#### STATED TASK 1
Which headings does the RNN notes text below contain? List every one.

** Start TEXT SHOWN **

# RNNs

$a$ is always related to the previous value before the activation function of the next layer is applied.

• $a^{}$ and $x_i$ can be joint into a single longer vector, with a matching W matrix.
• The loss function is calculated for the full sequence

### What you should remember:(RNNs)

• The recurrent neural network, or RNN, is essentially the repeated use of a single cell.
• A basic RNN reads inputs one at a time, and remembers information through the hidden layer activations (hidden states) that are passed from one time step to the next.
• The time step dimension determines how many times to re-use the RNN cell
• Each cell takes two inputs at each time step:
• The hidden state from the previous cell
• The current time step’s input data
• Each cell has two outputs at each time step:
• A hidden state
• A prediction

### Overview of gates and states

#### Forget gate $\mathbf{\Gamma}_{f}$

• Let’s assume you are reading words in a piece of text, and plan to use an LSTM to keep track of grammatical structures, such as whether the subject is singular (“puppy”) or plural (“puppies”).
• If the subject changes its state (from a singular word to a plural word), the memory of the previous state becomes outdated, so you’ll “forget” that outdated state.
• The “forget gate” is a tensor containing values between 0 and 1.

** End TEXT SHOWN **
** Start GIVEN RECORDS **

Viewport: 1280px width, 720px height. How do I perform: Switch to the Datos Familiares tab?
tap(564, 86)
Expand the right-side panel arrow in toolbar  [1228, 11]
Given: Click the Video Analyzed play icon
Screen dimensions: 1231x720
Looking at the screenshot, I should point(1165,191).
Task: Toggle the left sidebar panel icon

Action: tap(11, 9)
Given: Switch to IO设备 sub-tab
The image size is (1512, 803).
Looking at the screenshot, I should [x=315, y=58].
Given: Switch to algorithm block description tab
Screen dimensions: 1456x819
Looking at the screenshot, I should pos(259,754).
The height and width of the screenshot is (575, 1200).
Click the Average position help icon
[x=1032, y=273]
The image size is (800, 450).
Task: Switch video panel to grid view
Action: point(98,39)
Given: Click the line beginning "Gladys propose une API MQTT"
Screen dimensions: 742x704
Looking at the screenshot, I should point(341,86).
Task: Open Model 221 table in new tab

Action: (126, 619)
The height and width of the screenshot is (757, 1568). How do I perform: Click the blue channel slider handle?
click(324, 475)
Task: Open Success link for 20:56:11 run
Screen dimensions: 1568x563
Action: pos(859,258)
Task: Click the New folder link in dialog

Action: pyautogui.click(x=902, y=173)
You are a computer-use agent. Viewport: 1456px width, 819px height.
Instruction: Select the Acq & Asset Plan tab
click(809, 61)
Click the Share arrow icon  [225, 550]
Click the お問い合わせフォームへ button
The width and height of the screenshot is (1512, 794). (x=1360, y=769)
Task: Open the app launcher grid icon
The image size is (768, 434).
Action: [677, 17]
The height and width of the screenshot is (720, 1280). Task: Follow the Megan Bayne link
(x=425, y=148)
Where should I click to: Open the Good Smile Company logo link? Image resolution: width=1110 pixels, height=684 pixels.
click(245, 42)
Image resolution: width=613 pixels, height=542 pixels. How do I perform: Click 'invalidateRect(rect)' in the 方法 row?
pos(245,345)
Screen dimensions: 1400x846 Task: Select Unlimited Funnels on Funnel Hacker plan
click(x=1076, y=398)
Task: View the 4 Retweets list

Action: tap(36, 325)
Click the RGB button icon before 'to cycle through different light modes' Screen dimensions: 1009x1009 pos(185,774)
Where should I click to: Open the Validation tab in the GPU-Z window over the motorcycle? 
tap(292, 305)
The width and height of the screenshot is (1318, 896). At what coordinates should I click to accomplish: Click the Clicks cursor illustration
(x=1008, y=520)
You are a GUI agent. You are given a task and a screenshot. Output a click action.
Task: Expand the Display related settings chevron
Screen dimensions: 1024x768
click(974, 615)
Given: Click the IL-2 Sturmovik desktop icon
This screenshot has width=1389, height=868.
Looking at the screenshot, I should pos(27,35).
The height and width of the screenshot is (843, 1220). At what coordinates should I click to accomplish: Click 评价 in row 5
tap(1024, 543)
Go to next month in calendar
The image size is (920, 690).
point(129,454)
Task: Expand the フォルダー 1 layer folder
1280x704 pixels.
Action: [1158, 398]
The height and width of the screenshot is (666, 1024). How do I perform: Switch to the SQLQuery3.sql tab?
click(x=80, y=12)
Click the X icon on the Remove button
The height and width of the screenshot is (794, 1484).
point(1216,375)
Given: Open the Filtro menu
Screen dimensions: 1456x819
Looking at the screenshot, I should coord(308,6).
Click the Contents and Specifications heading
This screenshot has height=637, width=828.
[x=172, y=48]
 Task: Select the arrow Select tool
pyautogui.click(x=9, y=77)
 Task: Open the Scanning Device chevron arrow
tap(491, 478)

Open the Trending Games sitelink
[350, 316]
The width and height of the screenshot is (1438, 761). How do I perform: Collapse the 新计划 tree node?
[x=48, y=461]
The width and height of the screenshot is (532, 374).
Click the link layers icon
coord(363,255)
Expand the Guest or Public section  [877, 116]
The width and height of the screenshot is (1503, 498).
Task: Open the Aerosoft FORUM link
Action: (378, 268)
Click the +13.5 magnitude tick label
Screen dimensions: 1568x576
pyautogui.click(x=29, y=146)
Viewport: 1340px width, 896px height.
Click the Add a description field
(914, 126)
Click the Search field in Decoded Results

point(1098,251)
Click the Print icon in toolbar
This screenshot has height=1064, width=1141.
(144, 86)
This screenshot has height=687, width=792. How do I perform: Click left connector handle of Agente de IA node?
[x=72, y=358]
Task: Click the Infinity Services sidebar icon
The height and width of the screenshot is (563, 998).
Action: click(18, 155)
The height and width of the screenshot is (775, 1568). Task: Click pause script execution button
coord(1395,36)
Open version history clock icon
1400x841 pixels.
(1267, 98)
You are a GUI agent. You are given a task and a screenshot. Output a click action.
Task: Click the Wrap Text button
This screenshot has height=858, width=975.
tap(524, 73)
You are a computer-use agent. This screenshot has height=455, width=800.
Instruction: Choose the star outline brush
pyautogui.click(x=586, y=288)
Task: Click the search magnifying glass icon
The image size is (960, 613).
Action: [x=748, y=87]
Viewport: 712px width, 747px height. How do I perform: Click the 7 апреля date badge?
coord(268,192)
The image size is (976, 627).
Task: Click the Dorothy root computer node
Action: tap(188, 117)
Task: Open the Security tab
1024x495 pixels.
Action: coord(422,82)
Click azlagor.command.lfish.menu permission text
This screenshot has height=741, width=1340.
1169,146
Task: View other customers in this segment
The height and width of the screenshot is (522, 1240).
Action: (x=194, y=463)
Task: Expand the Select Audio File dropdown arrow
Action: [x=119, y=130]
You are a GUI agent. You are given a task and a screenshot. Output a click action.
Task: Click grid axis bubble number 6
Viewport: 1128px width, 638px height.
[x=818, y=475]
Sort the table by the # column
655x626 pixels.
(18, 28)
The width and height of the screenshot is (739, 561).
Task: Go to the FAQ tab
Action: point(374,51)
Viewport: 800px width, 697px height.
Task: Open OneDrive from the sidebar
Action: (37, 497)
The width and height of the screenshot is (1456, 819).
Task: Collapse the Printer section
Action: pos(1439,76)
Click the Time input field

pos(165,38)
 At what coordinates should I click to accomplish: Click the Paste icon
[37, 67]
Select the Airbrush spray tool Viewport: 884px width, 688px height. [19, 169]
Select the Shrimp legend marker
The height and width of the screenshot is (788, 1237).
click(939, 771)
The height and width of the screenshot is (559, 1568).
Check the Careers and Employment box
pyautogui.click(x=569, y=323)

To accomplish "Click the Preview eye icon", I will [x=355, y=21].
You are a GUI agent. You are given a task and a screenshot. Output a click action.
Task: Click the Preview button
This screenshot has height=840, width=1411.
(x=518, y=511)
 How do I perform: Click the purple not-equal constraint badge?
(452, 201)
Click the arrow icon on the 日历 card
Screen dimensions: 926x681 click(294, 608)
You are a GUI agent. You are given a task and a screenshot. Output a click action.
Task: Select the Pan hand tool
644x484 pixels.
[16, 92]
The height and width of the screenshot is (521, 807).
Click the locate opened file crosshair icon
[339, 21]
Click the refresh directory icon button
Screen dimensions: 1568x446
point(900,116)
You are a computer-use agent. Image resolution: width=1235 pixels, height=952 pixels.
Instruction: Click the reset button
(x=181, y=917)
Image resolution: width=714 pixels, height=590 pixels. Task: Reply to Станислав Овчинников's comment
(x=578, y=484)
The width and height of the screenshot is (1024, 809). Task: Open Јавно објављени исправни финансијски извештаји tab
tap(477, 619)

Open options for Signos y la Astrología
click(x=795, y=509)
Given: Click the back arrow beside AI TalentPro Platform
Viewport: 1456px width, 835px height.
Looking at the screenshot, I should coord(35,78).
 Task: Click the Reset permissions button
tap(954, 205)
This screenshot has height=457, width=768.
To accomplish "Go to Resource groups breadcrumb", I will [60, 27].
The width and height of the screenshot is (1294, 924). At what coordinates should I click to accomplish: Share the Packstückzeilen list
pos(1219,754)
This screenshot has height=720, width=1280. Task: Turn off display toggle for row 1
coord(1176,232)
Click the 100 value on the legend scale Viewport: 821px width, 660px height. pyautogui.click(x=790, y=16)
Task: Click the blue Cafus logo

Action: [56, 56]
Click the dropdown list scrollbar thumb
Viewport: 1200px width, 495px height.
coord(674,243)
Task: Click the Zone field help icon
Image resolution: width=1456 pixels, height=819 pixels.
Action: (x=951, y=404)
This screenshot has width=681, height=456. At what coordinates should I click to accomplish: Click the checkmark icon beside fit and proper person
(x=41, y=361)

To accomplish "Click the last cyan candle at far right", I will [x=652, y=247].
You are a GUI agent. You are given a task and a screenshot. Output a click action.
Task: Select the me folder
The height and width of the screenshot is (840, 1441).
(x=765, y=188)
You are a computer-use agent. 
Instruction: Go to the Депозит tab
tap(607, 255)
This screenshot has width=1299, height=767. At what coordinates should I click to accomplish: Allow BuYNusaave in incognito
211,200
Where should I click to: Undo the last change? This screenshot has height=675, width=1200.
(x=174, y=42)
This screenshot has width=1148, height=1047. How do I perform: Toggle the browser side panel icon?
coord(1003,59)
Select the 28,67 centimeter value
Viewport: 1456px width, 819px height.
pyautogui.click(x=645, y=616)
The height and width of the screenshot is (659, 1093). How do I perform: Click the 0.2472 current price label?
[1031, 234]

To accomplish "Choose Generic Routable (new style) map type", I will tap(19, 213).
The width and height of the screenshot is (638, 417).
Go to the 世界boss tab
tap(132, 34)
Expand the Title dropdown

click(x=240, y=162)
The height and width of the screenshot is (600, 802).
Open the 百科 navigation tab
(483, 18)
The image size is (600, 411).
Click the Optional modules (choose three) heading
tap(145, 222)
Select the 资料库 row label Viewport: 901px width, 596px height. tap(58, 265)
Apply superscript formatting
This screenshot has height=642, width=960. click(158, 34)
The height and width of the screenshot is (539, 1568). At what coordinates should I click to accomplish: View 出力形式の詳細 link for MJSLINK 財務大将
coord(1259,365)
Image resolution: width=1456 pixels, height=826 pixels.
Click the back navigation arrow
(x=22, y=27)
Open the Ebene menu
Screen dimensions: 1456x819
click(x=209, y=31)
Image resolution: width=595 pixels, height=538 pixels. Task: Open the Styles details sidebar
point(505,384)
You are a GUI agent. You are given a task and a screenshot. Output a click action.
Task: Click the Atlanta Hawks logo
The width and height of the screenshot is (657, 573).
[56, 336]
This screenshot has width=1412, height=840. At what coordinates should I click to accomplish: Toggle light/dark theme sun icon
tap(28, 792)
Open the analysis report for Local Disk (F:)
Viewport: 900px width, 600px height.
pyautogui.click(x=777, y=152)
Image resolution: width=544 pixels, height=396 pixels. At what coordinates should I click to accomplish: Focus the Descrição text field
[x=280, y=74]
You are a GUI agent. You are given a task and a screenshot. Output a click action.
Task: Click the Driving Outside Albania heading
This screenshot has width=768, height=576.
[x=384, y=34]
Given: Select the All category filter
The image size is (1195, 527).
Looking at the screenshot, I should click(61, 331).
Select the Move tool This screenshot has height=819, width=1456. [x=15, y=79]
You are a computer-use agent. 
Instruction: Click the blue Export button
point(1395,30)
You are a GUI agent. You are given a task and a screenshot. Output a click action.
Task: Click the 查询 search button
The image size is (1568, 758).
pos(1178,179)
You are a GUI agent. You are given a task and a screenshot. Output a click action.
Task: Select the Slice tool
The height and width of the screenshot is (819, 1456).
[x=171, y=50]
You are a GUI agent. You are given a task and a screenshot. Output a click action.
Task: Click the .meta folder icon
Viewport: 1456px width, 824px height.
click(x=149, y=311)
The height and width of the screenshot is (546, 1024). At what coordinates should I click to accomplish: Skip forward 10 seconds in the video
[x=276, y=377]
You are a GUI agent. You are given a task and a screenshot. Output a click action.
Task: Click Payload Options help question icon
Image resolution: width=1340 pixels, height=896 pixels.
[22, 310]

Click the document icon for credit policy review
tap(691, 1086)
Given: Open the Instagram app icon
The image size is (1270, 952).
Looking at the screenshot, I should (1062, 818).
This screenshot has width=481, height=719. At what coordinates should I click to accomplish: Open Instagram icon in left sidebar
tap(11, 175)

** End GIVEN RECORDS **

#### STATED TASK 2
Print the lines of the records from the line with "This screenshot has height=457, width=768." to the line with "coord(674,243)", including both of those lines.

#### TASK ANSWER 1
- RNNs
- What you should remember:(RNNs)
- Overview of gates and states
- Forget gate $\mathbf{\Gamma}_{f}$

#### TASK ANSWER 2
This screenshot has height=457, width=768.
To accomplish "Go to Resource groups breadcrumb", I will [60, 27].
The width and height of the screenshot is (1294, 924). At what coordinates should I click to accomplish: Share the Packstückzeilen list
pos(1219,754)
This screenshot has height=720, width=1280. Task: Turn off display toggle for row 1
coord(1176,232)
Click the 100 value on the legend scale Viewport: 821px width, 660px height. pyautogui.click(x=790, y=16)
Task: Click the blue Cafus logo

Action: [56, 56]
Click the dropdown list scrollbar thumb
Viewport: 1200px width, 495px height.
coord(674,243)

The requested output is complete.